The doctor will probably order X-rays if impingement is suspected. X-rays can show if there are bone spurs on the tibia or talus. In cases of posterior impingement, an X-ray can show if an os trigonum is present. You may be asked to squat down or rise up on your toes during the X-ray. This helps show if impingement is due to bone pinching the soft tissues.
A bone scan may be recommended in select cases, such as when surgery is being considered. In general, MRI scans are not helpful for impingement problems, but they may be ordered to check for other ankle problems that could be causing your pain.

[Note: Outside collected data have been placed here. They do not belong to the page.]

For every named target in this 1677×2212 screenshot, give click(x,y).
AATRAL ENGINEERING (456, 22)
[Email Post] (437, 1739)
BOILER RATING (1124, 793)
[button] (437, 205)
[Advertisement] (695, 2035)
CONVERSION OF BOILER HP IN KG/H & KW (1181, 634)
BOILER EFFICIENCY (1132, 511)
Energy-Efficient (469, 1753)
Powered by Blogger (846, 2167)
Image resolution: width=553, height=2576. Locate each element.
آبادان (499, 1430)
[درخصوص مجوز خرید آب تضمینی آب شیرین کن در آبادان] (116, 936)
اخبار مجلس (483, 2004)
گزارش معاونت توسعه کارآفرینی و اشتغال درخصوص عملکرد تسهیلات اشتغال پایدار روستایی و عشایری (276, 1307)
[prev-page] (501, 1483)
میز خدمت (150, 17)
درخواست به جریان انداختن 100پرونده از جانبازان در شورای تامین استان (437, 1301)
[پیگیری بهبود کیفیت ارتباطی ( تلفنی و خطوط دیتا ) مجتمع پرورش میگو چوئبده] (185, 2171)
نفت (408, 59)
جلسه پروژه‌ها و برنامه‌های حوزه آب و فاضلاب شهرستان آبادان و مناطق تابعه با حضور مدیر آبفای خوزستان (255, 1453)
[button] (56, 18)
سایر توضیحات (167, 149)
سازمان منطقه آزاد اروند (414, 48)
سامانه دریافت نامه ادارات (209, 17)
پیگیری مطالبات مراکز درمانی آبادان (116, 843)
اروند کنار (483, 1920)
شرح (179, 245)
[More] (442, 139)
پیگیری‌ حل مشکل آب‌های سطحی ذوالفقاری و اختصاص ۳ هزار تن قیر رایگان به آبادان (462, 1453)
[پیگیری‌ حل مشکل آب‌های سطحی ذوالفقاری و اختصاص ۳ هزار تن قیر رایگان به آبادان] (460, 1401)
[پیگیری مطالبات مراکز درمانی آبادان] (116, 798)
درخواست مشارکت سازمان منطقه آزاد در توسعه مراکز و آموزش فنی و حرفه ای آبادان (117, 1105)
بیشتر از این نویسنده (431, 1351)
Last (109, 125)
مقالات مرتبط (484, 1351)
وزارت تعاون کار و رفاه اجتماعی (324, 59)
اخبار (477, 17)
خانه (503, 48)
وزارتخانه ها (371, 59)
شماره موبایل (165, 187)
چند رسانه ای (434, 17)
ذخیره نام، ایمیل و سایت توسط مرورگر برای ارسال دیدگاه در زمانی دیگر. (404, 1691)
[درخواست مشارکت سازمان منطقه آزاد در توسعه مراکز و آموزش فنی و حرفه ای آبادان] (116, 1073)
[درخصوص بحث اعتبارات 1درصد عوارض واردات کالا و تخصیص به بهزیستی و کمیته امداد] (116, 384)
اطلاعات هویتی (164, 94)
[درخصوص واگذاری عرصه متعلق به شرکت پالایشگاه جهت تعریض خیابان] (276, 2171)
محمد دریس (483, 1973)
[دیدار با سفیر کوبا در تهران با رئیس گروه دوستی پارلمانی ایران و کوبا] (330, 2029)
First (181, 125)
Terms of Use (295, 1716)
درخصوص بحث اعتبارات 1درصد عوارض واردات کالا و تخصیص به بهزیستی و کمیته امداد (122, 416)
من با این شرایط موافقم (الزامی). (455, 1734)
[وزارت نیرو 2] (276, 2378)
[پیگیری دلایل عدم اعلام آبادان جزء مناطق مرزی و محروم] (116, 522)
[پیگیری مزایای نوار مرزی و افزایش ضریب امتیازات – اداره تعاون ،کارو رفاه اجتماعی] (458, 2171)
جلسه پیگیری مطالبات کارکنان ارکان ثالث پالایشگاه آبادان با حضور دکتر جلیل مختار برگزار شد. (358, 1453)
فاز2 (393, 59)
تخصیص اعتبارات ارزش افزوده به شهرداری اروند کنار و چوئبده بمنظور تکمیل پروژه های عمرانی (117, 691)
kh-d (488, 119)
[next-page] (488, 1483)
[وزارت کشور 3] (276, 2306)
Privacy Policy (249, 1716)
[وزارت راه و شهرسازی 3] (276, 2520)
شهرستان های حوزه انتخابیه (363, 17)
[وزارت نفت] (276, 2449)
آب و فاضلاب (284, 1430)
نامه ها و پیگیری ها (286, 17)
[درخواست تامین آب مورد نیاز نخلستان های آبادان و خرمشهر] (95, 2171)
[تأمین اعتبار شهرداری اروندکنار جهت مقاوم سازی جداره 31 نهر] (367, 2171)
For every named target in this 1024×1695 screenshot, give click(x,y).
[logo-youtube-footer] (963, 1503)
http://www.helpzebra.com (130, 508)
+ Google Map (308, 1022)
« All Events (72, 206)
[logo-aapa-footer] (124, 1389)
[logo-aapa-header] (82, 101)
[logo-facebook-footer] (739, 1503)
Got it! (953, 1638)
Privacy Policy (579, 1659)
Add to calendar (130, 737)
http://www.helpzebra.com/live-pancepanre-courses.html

You may be told to rest the ankle for a short time to reduce swelling and pain. A special walking boot or short-leg cast may be recommended to restrict ankle movement for up to four weeks. Mild pain medications and anti-inflammatory medicine, such as ibuprofen, may also be prescribed. An ice pack can also help alleviate swelling and may encourage a faster return of normal ankle movement.
Your doctor may recommend a steroid injection into the painful area. Steroids are strong anti-inflammatory medications. Asteroid injection can help relieve irritation and swelling in the soft tissues that are being pinched, reducing their tendency to get pinched.
Your doctor may suggest that you work with a physical therapist to help you regain normal use of your ankle. Patients often progress in a series of exercises including stationary cycling, range of motion, and ankle strengthening.